Но все же было интересно. Где он ее взял-то?
– Да с рекрутами и пришла! – раненый чуть не заливался слезами. – Ее, вишь ты, священник спьяну Василием окрестил, вместо Василисы. Так и записали.
– И что? – случай был прелюбопытный.
– Как что? Набор. Никто за нее в рекруты не пошел. Деревня жлобов! Недотыки чертовы!
– Не ругайтесь, – попросил Шурка, секунду назад сорвавшийся сам[20].
– Да я от боли, – извинился капитан. – Ну, возьмите. Сделайте божеское дело.
– Куда ее? – Бенкендорф развел руками. – Мы в рейде. А если казачки шалить вздумают?
– Да она любого казачка уложит, – артиллерист указал на телегу с орудийными ящиками, где, скрючившись и зажав уши руками, сидела девка лет двадцати, одетая по всей форме. – Орясина. И какая наводчица! Ей-богу, жалко.
– Жанна д’Арк! – оборжал Серж.
– Голова еще гудит? – спросил ее Бенкендорф.
– Ой, барин, гудит! – согласилась наводчица. – Но маленечко уже. Не так чтобы…
– Не сомневайтесь, – твердил капитан. – Она смирного поведения.
Василиса была дюжая, поперек себя шире, рябая и, очевидно, не возбуждавшая в артиллеристах тайных мечтаний.
– Как отшить охальника, знаешь?
– Я девушка, – засмущалась та. Но кулаки показала.
– Верхом ездит? – Бенкендорф повернулся к ее начальнику.
– Как на метле.
– Постирать там, сготовить?
Артиллерист, почуяв, что дело слаживается, отчаянно закивал.
– На много человек?
– А хоть на тыщу.
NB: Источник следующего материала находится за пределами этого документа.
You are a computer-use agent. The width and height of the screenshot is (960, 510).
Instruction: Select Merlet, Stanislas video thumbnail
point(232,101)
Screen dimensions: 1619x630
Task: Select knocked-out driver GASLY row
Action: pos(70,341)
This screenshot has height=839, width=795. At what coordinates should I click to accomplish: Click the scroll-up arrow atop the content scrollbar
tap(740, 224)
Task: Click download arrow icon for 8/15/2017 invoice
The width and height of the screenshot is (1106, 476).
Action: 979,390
Было бы из чего, – храбро ответила Василиса.
Поняв, что командиры сговорились, Шлема подвел ей заводную лошадь.
– Ой, – поразилась девка. – Жиденок!
Ее простодушие не отдавало обычной на польских землях неприязнью. Видела впервые. Смотрела, как на чудо.
– А ты рыжая! – обиделся Шлема. – Балда, дубина стоеросовая!
– Она не хочет тебя обидеть, – шепнул полковник. – И, между прочим, правду говорит: тебе бы надо во что-то переодеться.
Черный сюртучок юноши едва сходился на груди. Штаны до колен и чулки не годились для верховой езды: скоро голени от конского пота покроются язвами. А маленькая плоская шапочка то и дело слетала с темени.
– У меня в мешке портки запасные есть, – сообщила Василиса, глядя на проводника. – Могу поделиться.
– Больно надо, – через губу бросил Шлема. Полковник Иловайский давно обещал ему выправить мундир, если в Духовщине парень достанет ему пару свиней.
С тех пор девка Василиса прилепилась к авангарду. Ездила не шибко. Зато, если случались даровые харчи, готовила на маланьину свадьбу, норовя побольше запихать в Шлему, которого почему-то считала «сироткой».
* * *
Сделав 124 версты за 36 часов – скорость для казачьего авангарда приметная – Бенкендорф выбил неприятеля из Поречья. Городка уже русского, где партизан поддержали охотно и даже весело. Тут-то все и ощутили, что наконец дома. Выдохнули, точно до сих пор сзади им дышали в спину и пытались на ходу срезать подметки.
Жители висели на удилах. Показывали дерзкие следы погромов и святотатств. Жаждали сейчас же переколоть полторы сотни пленных. Но более всего – выспрашивали. Неужели и Москву, как Смоленск? Им отвечали уверенно. Нет. Никогда. Но у самих щемило.
Донцы проскакали через город спокойно. Их родные места расстилались южнее. А немногочисленные драгуны спешились, ушли в сторонку и начали прикладываться к земле. Добрались!
– Что тут? – спросил у полковника вертевшийся рядом Шлема.
Как объяснить? Больше им не будут стрелять в спину.
– У Дорогобужа есть местечко. Можешь там оставить родителей.